К моему удивлению дядьки мои Иван да Кузьма на сей раз участие в веселии не принимали, а находились среди зрителей. Причину этого странного явления я не знал, хотя подозревал, что тут не обошлось без дедовского запрета, и оказался прав. В прошлый раз Кузьма кого-то основательно приложил. Пришлось Бабе Ходоре хорошо повозиться с потерпевшим. После чего дед сказал сыновьям:
– Хватит дурью маяться! Ишь какие великие кулашники нашлись, летна боль. Без вас есть кому на селе кулаки почесать.
С дедом не поспоришь! А потому пришлось братьям перейти в разряд болельщиков. Я понаблюдал за ними: если Иван был спокоен, то Кузьме явно хотелось поучаствовать. Уж слишком эмоционально он «болел», но нарушить дедовский запрет не посмел.
Масличная неделя пролетела быстро и наступил великий пост. Дед всяческие посты не слишком жаловал, но тетка Степанида была женщиной достаточно религиозной, а посему пришлось нам с дедом поститься. Впрочем пожрать было чего. Степанида готовила много и вкусно. Не голодали, хотя мяска конечно хотелось.
Машка Лучкина костюмы пошила. Немного великоваты, но так и предполагалось – на вырост. Я надел костюм, напялил берцы, не забыл и про бандану, прошелся по хате, по приседал, по нагибался. Нигде не жало, не тянуло и не натирало. Молодец Машка! Если золотишко нароем, надо будет ей швейную машинку прикупить. Вроде фирма «Зингер» их уже выпускает. Архипка посмотрел на меня и спросил:
– Немтырь, ты зачем бабский платок на голову напялил?
– Ничего ты Архипка не понимаешь. Это не бабский платок а бандана, удобнейшая вещь, летом по лесу шариться. Давай одевайся, гляну на тебя со стороны.
Архипка оделся, я повязал ему бандану, отошел немного и сказал:
– Ну-ка походи по приседай, руками помахай. – Архипка подчинился: – Нигде не жмет? Двигаться не мешает?
– Не, не мешает, а карманов сколько!
Выглядел Архипка вполне прилично. Калаш ему в руки, рюкзак за спину, ну чисто сталкер из любимой игрушки. Блин! Вот тормоз то! Рюкзак! Забыл про рюкзак. Оставшуюся ткань Машка отдала – на два рюкзака хватит. Надо снова договариваться с ней. Поясных ремней нет. Кожу на ремень найдем; за пряжками к Митьке обращаться придется, и еще для рюкзака надо пряжки сделать. Эх, нелегка ты – жизнь попаденца! Но деваться некуда, будем соответствовать.

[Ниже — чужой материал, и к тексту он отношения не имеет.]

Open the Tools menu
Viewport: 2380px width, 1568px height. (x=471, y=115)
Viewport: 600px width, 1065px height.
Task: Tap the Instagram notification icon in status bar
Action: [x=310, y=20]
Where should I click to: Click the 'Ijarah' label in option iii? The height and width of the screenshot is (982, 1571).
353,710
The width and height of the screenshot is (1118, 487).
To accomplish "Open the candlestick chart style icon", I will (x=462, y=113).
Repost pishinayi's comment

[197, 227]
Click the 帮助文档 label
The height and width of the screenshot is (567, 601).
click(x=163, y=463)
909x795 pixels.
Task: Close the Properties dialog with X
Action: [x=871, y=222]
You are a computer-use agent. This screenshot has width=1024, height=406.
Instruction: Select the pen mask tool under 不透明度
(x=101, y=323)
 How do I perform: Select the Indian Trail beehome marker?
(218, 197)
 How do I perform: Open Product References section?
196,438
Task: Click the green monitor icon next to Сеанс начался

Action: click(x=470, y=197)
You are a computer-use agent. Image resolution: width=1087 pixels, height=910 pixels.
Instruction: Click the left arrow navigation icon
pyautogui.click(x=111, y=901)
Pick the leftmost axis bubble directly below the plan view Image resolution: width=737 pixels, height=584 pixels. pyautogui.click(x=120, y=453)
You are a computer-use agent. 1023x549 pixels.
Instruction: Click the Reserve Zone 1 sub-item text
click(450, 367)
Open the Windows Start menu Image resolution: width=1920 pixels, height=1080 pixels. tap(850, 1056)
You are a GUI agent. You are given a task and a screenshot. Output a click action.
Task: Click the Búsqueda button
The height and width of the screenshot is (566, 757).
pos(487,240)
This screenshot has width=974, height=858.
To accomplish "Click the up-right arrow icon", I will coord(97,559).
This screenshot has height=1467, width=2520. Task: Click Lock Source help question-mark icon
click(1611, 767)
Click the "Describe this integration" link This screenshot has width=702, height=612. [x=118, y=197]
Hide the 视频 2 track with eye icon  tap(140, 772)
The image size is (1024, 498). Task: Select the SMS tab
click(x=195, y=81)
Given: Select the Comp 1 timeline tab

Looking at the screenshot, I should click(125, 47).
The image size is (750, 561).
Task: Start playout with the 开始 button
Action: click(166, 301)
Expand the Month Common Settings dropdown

Провозился больше недели. Сначала Машке надо было объяснять и показывать что такое рюкзак, а потом с Митькой стали изобретать пряжки для поясных ремней. За образец хотел взять пряжку офицерского ремня с двумя язычками. Но изготовить такую в деревенской кузне оказалось делом очень не простым, пришлось отказаться от девайса, и довольствоваться самым примитивным изделием, а именно отковали стерженек диаметром миллиметра четыре и длиной миллиметров триста пятьдесят, согнули, поставили два язычка и пряжка готова. Не слишком эстетично, но вполне функционально и прочно.
В порядке подготовки обратился к Бабе Ходоре с вопросом по поводу средства от комаров и гнуса. Та не задумываясь сказала:
– Есть и не одно. Тебе какое надобно?
– Хотелось бы то, что получше и не слишком вонючее.
– Ишь ты какой нежный! Ладно есть одно такое, но там толочь корешки надо. Так что завтра приходите ко мне с Архипкой да Катькой – они учиться будут, а ты толочь.
– Ну толочь так толочь.
И вот сидим мы дружной компанией за столом у Бабы Ходоры, занимаемся каждый своим делом. Архипка с Катькой переписывают с листочка, какой-то рецепт, а я, вооружившись медным пестиком, растираю в чугунной ступке корешки. Знахарка сказала, что растереть их нужно в мелкую пыль. И работа моя явно подходила к концу. Глаза уже начали слезиться от той пыли и в носу появился некий дискомфорт. Даже чихнул пару раз.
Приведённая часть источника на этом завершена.